Apple defined multimedia before it was even a term, with the announcement of QuickTime in May of 1991, and its introduction at the January 1992 MacWorld in San Francisco. QuickTime was an ambitious project. While it was initially derided as a 'jerky postage stamp video', the technology was more than just a cutting edge movie player running on hardware that wasn't quite to the task; it was an architecture for playing anything time related.

QuickTime developed into being essentially an operating system for media. It can package audio, video, instructions, timecodes and other temporal information using a variety of codecs; different codecs offer strengths suitable for the task at hand and the type of media. QuickTime magically handles the translation between codecs, abstracts the differences in hardware, layers together tracks of data and effects and keeps them all in sync. QuickTime also provides a programing environment to control the playback interface and orchestrate interaction between different types of media.

Apple planned their vision for QuickTime to reach beyond the Macintosh. Later that same year, in 1992, Apple announced QuickTime for Windows. Apple delivered QuickTime 2.0 first on the Mac, and then on Windows in 1994. Since QuickTime was an integrated component of the Macintosh System 7 operating system, the Windows version had to include a direct port of a lot of the secret Macintosh toolbox code. Consequently, it largely bypassed Windows to talk directly to the video hardware.

Concerned about Apple's encroachment upon the PC market they intended to control, Microsoft released a competing standard called Video for Windows. But their product couldn't match QuickTime's performance because Windows, as a graphic DOS application, had never been designed to work with media.
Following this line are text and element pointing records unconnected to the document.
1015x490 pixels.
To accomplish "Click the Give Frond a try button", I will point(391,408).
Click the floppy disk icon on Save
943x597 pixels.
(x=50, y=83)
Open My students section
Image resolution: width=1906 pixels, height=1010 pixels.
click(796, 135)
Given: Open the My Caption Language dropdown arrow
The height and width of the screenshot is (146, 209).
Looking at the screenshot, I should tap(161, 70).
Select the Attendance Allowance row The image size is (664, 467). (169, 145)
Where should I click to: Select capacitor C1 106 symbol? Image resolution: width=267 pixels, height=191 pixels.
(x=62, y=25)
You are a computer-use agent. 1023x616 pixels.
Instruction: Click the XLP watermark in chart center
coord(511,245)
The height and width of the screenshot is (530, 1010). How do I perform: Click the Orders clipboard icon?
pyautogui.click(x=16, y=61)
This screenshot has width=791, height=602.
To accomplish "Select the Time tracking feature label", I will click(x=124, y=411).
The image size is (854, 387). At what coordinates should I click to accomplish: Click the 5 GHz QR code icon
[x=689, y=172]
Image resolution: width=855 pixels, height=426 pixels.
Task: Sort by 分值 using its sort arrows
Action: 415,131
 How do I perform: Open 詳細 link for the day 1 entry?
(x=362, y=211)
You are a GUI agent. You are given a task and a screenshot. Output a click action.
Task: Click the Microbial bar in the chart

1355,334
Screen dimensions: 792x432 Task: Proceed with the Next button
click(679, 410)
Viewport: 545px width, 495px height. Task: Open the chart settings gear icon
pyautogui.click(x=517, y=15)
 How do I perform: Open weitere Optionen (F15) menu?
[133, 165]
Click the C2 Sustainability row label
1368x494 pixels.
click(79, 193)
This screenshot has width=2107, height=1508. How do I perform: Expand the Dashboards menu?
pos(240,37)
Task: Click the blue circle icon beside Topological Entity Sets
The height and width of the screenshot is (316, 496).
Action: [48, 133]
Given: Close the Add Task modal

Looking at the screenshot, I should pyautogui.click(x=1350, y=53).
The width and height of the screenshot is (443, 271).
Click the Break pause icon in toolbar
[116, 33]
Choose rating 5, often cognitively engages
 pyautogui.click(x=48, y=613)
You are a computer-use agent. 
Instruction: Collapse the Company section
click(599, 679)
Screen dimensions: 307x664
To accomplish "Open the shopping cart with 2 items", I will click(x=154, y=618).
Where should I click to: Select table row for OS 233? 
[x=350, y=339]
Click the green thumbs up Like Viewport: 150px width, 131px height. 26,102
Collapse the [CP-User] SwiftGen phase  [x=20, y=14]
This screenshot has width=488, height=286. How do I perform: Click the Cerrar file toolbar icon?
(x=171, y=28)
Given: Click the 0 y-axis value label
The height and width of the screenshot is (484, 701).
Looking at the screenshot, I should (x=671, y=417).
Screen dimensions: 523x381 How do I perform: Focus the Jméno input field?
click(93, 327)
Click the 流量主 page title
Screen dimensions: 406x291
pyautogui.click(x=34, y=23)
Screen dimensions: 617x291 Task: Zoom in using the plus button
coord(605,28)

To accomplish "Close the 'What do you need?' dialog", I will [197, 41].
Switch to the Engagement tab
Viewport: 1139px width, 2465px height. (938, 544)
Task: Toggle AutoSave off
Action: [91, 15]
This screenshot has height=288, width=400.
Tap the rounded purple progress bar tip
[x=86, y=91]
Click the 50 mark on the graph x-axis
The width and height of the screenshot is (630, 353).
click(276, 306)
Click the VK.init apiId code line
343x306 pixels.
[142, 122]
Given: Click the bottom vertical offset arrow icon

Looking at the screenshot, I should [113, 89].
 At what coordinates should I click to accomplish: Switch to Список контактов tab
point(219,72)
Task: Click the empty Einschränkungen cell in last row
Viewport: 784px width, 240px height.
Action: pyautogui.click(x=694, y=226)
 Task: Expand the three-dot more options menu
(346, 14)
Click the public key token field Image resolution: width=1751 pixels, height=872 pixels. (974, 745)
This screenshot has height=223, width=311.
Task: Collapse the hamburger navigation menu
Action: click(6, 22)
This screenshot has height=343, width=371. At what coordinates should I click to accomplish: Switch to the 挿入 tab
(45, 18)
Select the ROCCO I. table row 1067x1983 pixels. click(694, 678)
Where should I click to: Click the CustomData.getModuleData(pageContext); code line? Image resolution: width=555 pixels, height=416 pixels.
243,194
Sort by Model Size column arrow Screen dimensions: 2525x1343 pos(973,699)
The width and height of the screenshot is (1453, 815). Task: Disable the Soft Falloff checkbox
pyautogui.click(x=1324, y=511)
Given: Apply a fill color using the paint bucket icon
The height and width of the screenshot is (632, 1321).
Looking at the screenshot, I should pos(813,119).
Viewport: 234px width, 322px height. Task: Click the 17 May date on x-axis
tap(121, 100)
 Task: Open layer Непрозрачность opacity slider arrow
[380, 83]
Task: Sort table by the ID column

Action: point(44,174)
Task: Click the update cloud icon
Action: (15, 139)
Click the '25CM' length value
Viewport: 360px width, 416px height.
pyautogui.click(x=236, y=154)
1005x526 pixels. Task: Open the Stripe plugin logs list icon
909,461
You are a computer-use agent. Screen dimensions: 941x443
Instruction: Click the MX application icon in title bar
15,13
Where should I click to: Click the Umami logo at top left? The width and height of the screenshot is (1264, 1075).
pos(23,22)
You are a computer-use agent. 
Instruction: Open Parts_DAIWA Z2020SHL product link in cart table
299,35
The following year, Apple brought a legal suit against San Francisco Canyon, the developer they used to bring QuickTime to Windows. Canyon had resold Apple's intellectual property to Intel, who then provided it to Microsoft for use in Video for Windows. In order to catch up to QuickTime's performance on the PC, the stolen code allowed them to bypass Windows and use QuickTime's architecture instead. Apple later sued Intel and Microsoft directly, and Microsoft was eventually forced to remove some of the offending code.

Stripped of the stolen performance code, Video for Windows became synonymous, like Microsoft Bob and WinCE, with bad software. So Microsoft entirely scrapped the name and started over with a new plan of attack. Today, while Microsoft admits on their website to having released Windows 1.0 and 2.0, and even suggests that customers used them, they carefully make no mention of Video for Windows.

Meanwhile, by 1996 Apple's Mac OS was stagnating and begging for an overhaul or outright replacement. But QuickTime continued to shine. Apple had introduced QuickTime VR for immersive video, a QuickTime Music Architecture and new QuickTime conferencing features, and QuickTime was establishing itself as the clear leader in the content creation and distribution. This positioned the Mac as the place to create content for multimedia CDs and the developing web audience, even while the Mac platform itself lost marketshare.